Aujourd’hui, nous sommes réunie.s. car les violences faites aux femmes sont encore traitées comme des incidents. Un événement tragique. Un événement personnel. Mais les violences de genre sont loin d’être des événements isolés. Ce ne sont pas des violences qui arrivent par hasard. Ce ne sont pas des violences rares. Elles sont inscrites dans notre société.

Quand on parle de violences de genre, on parle d’un continuum. Ces violences ne commencent pas de suite par des actes visibles. Elles commencent par des limites non respectées, des blagues sexistes, qui sont observées en silence. Les violences n’apparaissent pas de nulle part. Elles sont de plus en plus présentes dans une société où les limites et consentement des femmes ne sont pas respectés. Nous sommes conditionnées à nous mettre en question avant l’agresseur.

Je suis familière de cette violence, non seulement par mon travail, mais aussi en tant que survivante. Je connais ce sentiment de rétrécissement avant même que quelque chose soit visible. De vous demander si vous réagissez de manière excessive. De porter cette honte qui n’a jamais été la vôtre. Je sais ce que ça fait de survivre. De se reconstruire. De se réapproprier son corps et sa voix. D’aller de la honte au pouvoir.

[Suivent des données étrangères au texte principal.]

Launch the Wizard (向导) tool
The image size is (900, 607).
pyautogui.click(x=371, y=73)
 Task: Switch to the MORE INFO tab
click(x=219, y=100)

C’est pour cela que j’ai créé The Safe Space Club. Parce que notre sécurité ne devrait pas être un privilège et que guérir n’est pas un luxe. Ce sont des droits.  En particulier pour les filles, femmes, travailleuses du sexe, les personnes queer, les réfugié.e.s et migrants survivants qui navigue la violence non seulement dans les espaces privés mais aussi par-delà nos institutions et nos systèmes qui ne les ont jamais considéré.e.s 

Les violences de genre ne se limitent pas aux violences physiques. Elles sont psychologiques, économiques, sexuelles, numériques et liées au pouvoir. Si nous voulons l’éradiquer, on ne peut pas simplement réagir une fois le mal fait. Nous devons intervenir en amont. Nous devons contester ceux qui pensent avoir le droit de tout. Nous devons normaliser le consentement. Nous devons arrêter de minimiser ces violences.

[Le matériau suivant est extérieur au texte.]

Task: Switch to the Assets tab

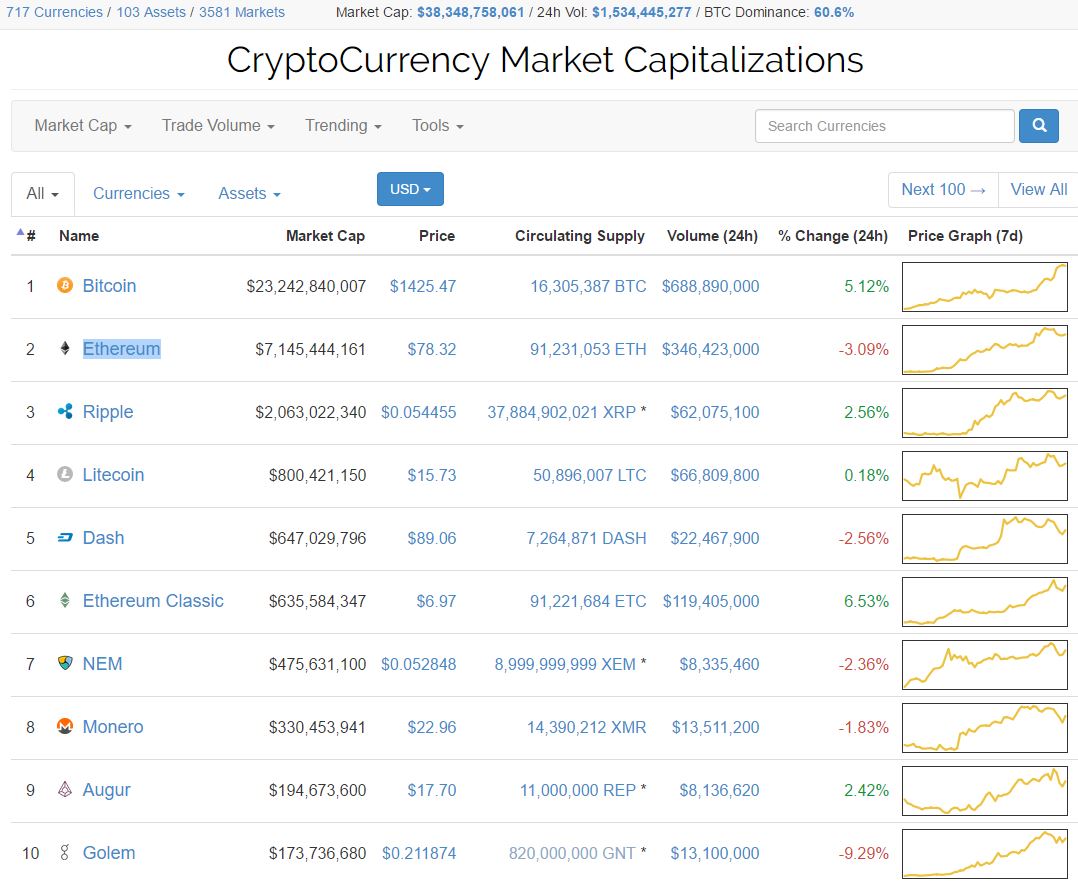Action: click(x=249, y=194)
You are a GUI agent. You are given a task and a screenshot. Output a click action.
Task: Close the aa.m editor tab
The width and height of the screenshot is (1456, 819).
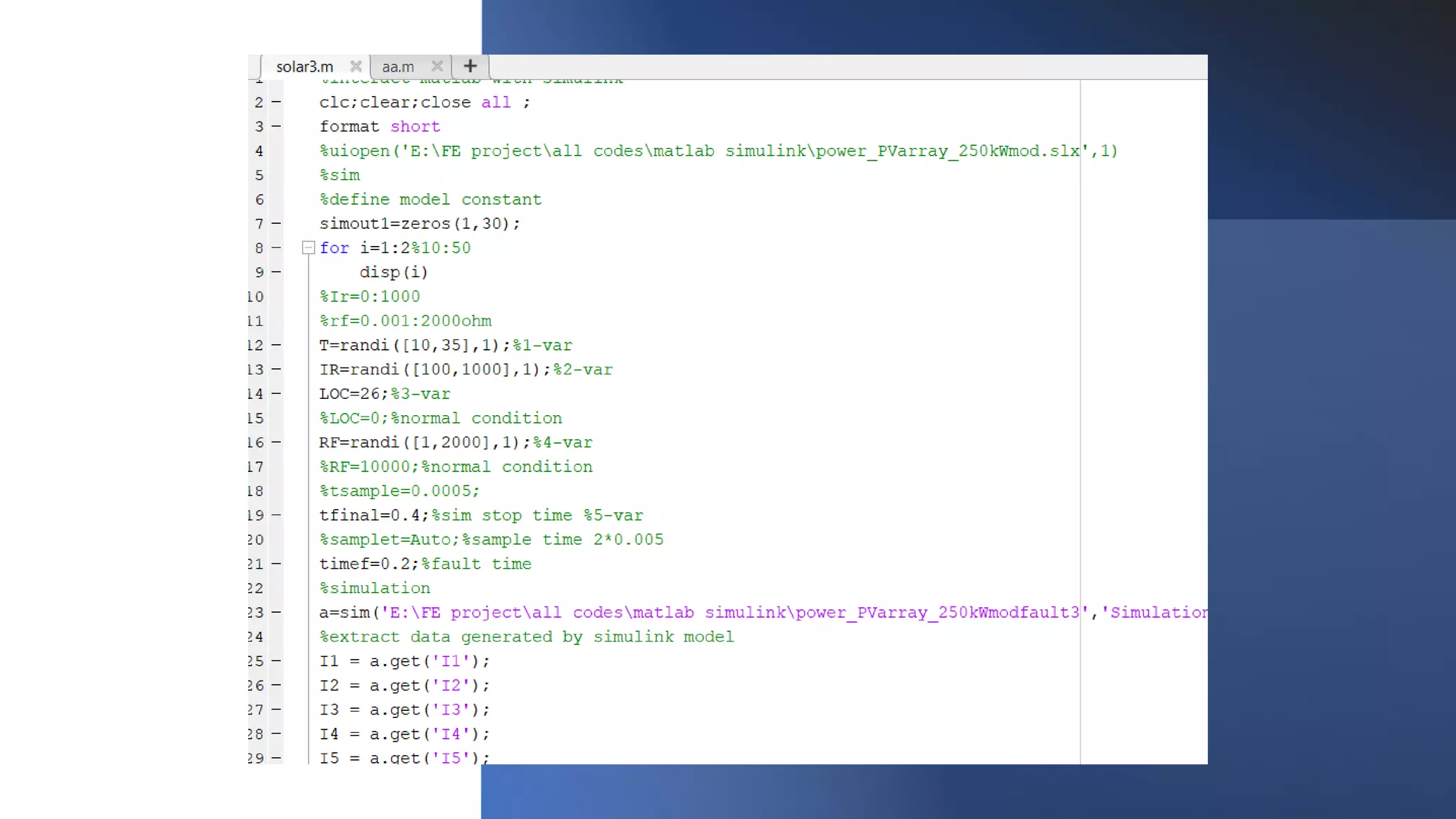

Les violences ne commencent pas en grand. Elles grandissent car tolérées par tous. Et chaque avancement de cette violence qui est normalisée crée de l’espace pour que cette violence continue à grandir. Rendre les violences visibles n’a pas pour but de semer la peur, c’est pour créer de la clarté. Parce que si nous pouvons nommer cette violence, nous pouvons l’éradiquer. Si nous pouvons l’éradiquer, nous pouvons changer cette culture de la violence.

Cette journée et cette manifestation sont puissantes. Mais le mouvement ne s’arrête pas là. Le mouvement, c’est ce que nous faisons les jours qui suivent, le reste de l’année. Au sein de nos écoles. Au sein de nos maisons. Au sein de nos amitiés. Dans les moments où nous choisissons de ne pas rester silencieux.euses.

Nous avons besoin de tenir les agresseurs pour responsables.

Nous avons besoin de guérir.

Nous avons besoin des uns des autres.

Pas seulement aujourd’hui. Tous les jours.

Ce n’est pas seulement un moment. C’est un engagement.